Eurovision, the annual international pop song competition between member states of the European Broadcasting Union, will take place in Kyiv in May 2017. However, Russian participant Yulia Samoylova may not be allowed into Ukraine, because in 2015 the singer violated Ukrainian legislation: she performed in the annexed Crimea in violation of the procedure established by Ukraine.

The Security Service of Ukraine (SBU) announced previously that it is “making an informed decision about the entry of Samoylova into Ukrainian territory” for Eurovision. But on March 20, Vasyl Hrytsak, head of the SBU, said that his department has already prepared documents to ban Yulia Samoylova from entering Ukraine.

“At this moment a decision regarding her entering or not entering Ukraine has not yet been made, although I will reveal that the relevant document has already been prepared,” Hrytsak said.

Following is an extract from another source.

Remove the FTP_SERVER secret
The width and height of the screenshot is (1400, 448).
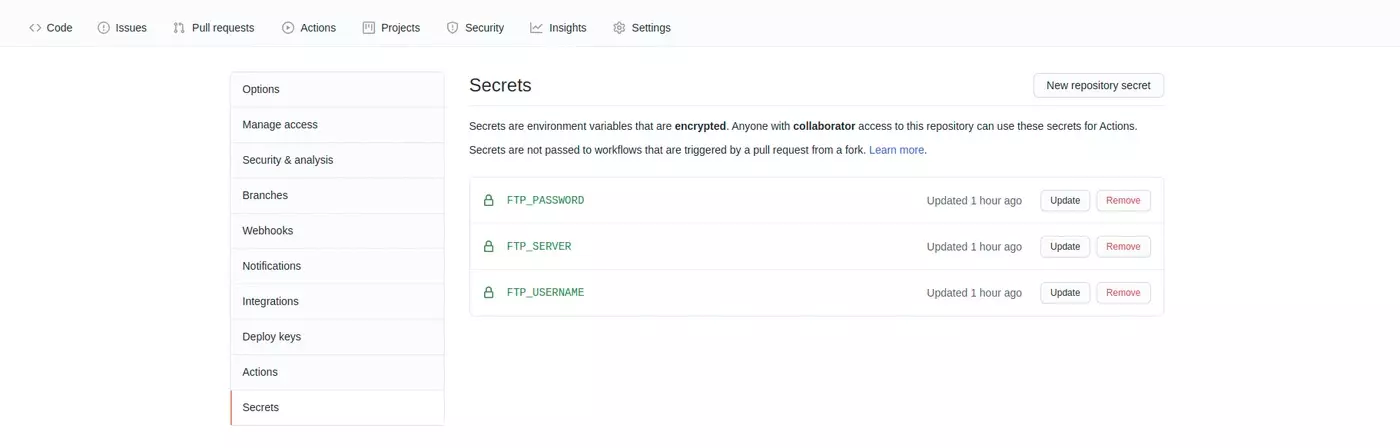tap(1123, 246)
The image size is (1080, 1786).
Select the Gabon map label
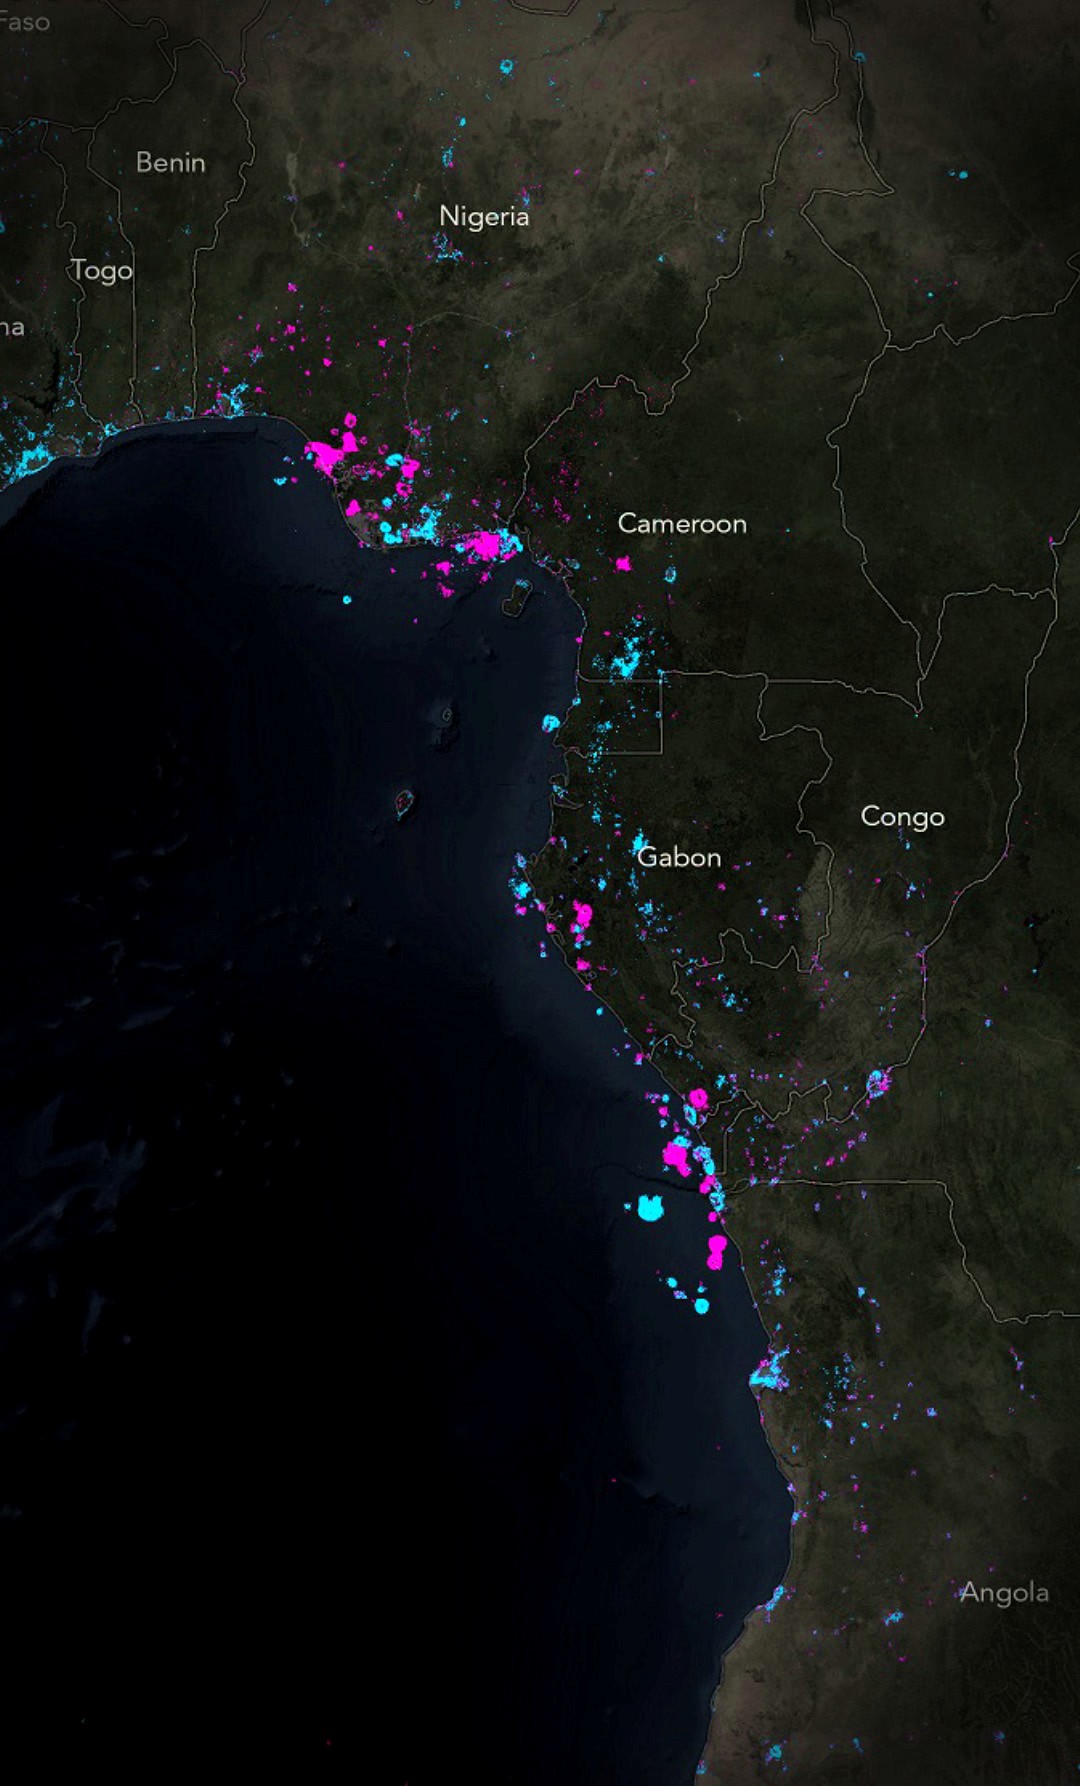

The SBU representative also pointed out that he personally considers her entry into Ukraine inappropriate. According to him, not only has Samoylova visited the Crimea, she has also made posts on social networks commenting on Ukraine, its government, and the adopted Euro-Atlantic integration policy.

“My position is clear, the law must be the same for everyone… I think that she should not enter into Ukraine,” Hrytsak said.

Dmitry Peskov, Press Secretary to the Russian President, commented on the situation on behalf of Russia. He stated that Russia will not change the Russian participant in the 2017 Eurovision in Kyiv, if Samoylova is not allowed into Ukraine on account of visiting the Crimea.

“I don’t know what our organizers’ decision is, but as far as I understand, no ‘substitution’ option exists,” Peskov said.

On the same day, the Russian Channel One reported that the Russian Eurovision delegation had supposedly received official confirmation from Ukraine that Yulia Samoylova will not be banned from entering Ukrainian territory. Channel One also reported that information about Samoylova’s admission into Kyiv for participation in the contest had been received the previous week by the Russian side. However, the TV channel did not specify where this information came from.

Later, Channel One’s press service refuted the information about the admission. The channel’s press secretary Larisa Krymova said that “no notifications have been received from the Ukrainian authorities”.

Yulia Samoylova does not consider herself at all guilty for performing in the Crimea, and believes that it was a  regular  concert, which many artists took part in.

Samoylova’s Ukrainian colleague Jamala, winner of Eurovision 2016, commented on the possible participant from Russia as follows:

“No matter how we treat this concert, by calling it musical, when you go out with your flag, it’s already politics. And in this case you need to push your ambitions further, because a country wins.”

Last year, Eurovision took place in Sweden. The contest was not without its own scandals. Russia demanded that the Ukrainian participant Jamala be banned from singing the song “1944”, which is dedicated to the tragic deportation of the Crimean Tatars. The request for the song to be banned was not successful, but during translation, the Russian Channel One commentator distorted the meaning of the song, saying that it was about how people leave their homeland in search of a better life. This was the song which won, receiving 534 points.